In the end, it is all about our behavior and the choices we make. When we are armed with the right information, we can make powerful changes in our biology. We don’t have to be slaves to it. For food, so much of the issue is about quality, not quantity. Most people don’t appreciate the effect food really has on our body. It doesn’t have to be that way.
Small behavior changes and better choices can lay a foundation for long-term behavior change and bigger changes. The changes may not be immediate, but good health doesn’t come from popping a pill or one hard workout. Good health is a process and takes time and effort.
via A Philosophy of Strength and Health: Food & Health: It Doesn’t Have to Be So Complicated.
Let’ me repeat one sentence from above: Good health is a process and takes time and effort. It’s a journey not a sprint that we are talking about. I always think about how great it will be that I am more in tune with my body and can feel how it feels depending on the quality and type of food I eat. I read a lot about people eating the Paleo diet which I believe is very much like the Zone Diet and how once they get on the program, they can tell immediately when they go off of it.
We’ve made exercise feel like a chore to most people, not like a gift we give ourselves.”
Instead, she suggested borrowing the motivational approach used by commercial marketers, “an emotional hook that creates positive, meaningful expectations of how exercise can enhance people’s lives, a way to feel better.”
via Personal Health – To Keep Moving, Look Beyond the Physical – NYTimes.com.
I often have said that I think one of the reasons why I have continued on my healthy and fit journey is because it’s fun to me. I have met amazing friends who have become like family to me and also because I found something that I connected with. The bootcamp style of fitness really suited me whereas someone else may be more into running or swimming. I agree that lecturing people about the dangers of not exercising and health implications doesn’t really motivate people. We all are guilty of the not-me thinking…Oh I won’t fall one day and break my hip, or I won’t have a heart attack if I continue on the path of obesity…you get the idea I am going for… You have to find your thing – the thing that will make it feel like fun or give you that rush. That is truly what it is for me — finding the right program, clicking with the people, and my workouts give me a rush – knowing that I lifted that much weight or am that sore — thrills me.
But new research suggests that interventions aimed at school-aged children may be, if not too little, too late.
Like children and teenagers, babies and toddlers have been getting fatter. One in 10 children under age 2 are overweight. The percentage of children ages 2 to 5 who are obese increased to 12.4 percent in 2006 from 5 percent in 1980. Yet most prevention programs have shied away from intervening at very young ages, partly because the school system offers an efficient way to reach large numbers of children, and partly because the rate of obese teenagers is even higher than that of younger children — 18 percent.
The Robert Wood Johnson Foundation, which helped finance Dr. Taveras’s study, is spending $500 million over 14 years to fight childhood obesity, but only in children 3 and up. And a multimillion-dollar National Institutes of Health childhood obesity project that is giving out $8 million over eight years explicitly excludes pregnant women and infants under 1.

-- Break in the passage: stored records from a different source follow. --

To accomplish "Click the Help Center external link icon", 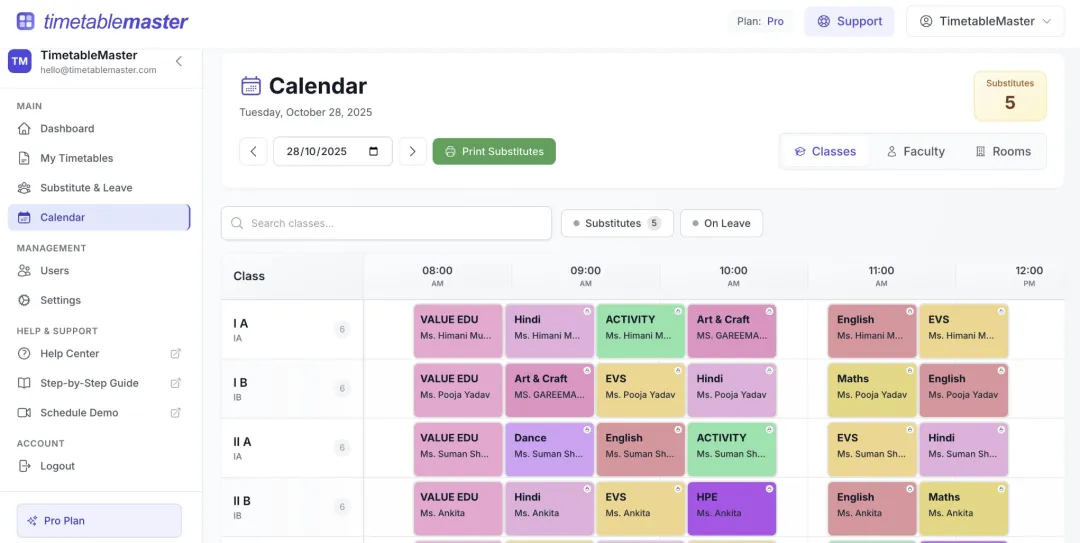I will [176, 354].
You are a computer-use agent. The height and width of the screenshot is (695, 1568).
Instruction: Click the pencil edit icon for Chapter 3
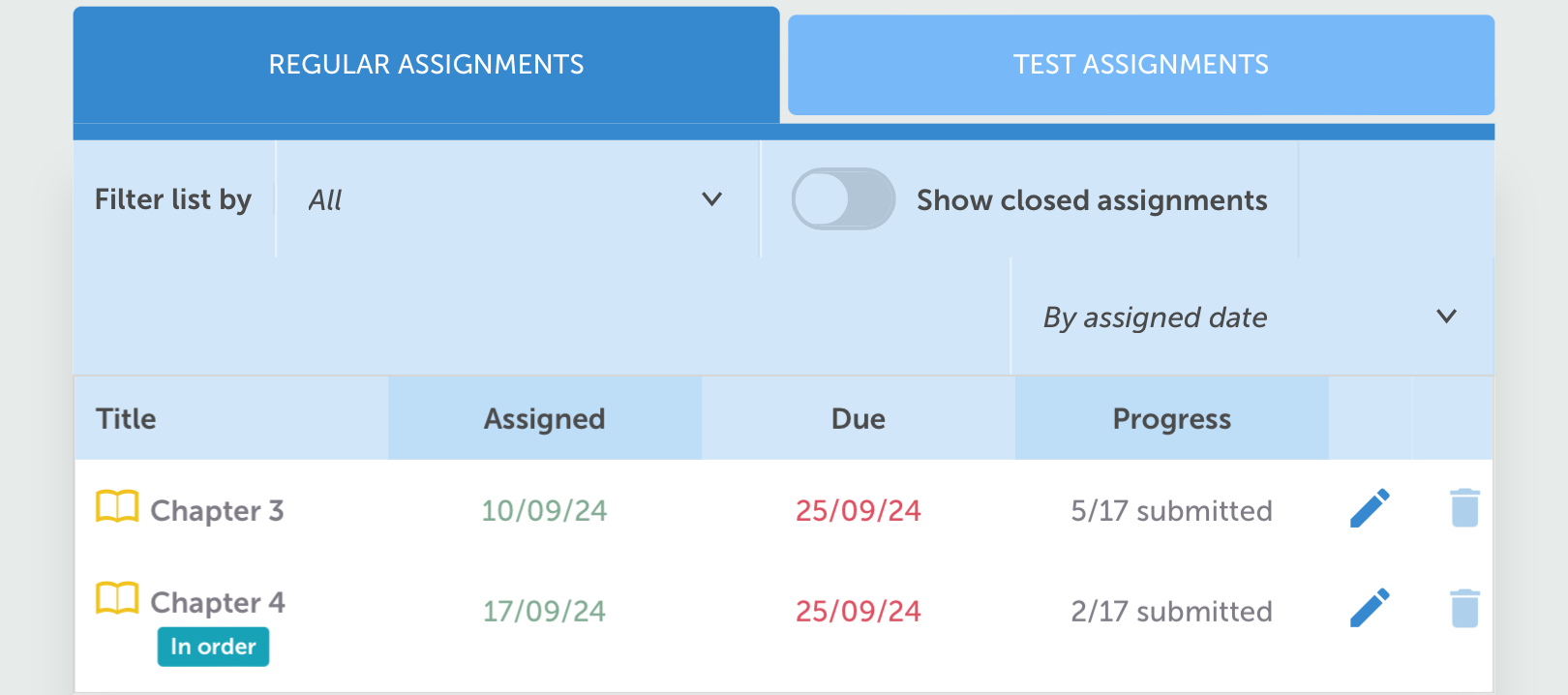[1370, 508]
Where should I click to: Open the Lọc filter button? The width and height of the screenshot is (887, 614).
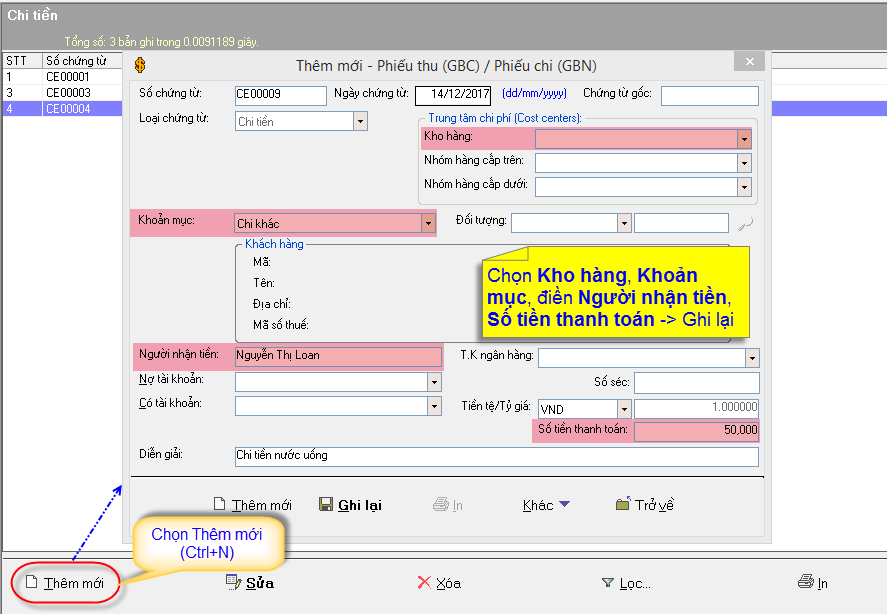(626, 583)
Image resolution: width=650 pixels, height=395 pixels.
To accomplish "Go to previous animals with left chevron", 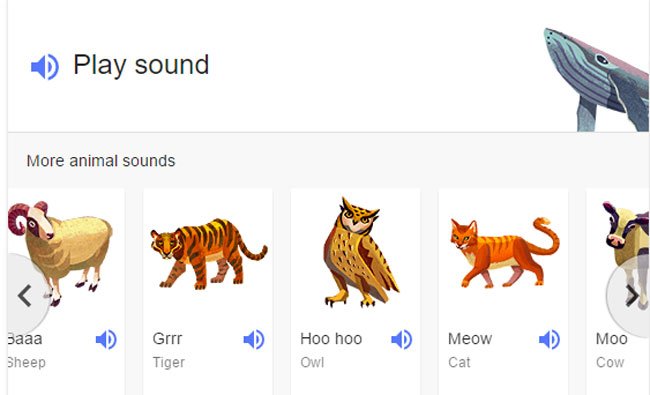I will 25,296.
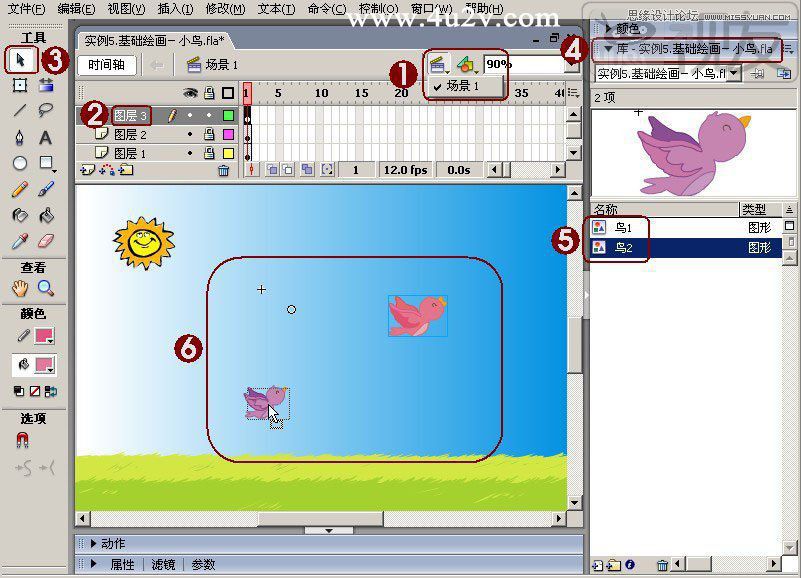Open the library document dropdown
This screenshot has width=801, height=578.
(735, 74)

via Evidence Suggests Obesity Prevention Should Start Very Early – NYTimes.com.
I am not sure what else I need to add in here with this article – We as a country are getting fatter The fact that the rate of obese teenagers is even higher than that of younger children — 18 percent – is scary but that shouldn’t mean that you don’t address the obesity issue in younger children. If studies are showing that we need to get in there and get involved earlier, then that is what we should do. Not as easy as it sounds I know, but if we start the discussion now, we can act that much faster.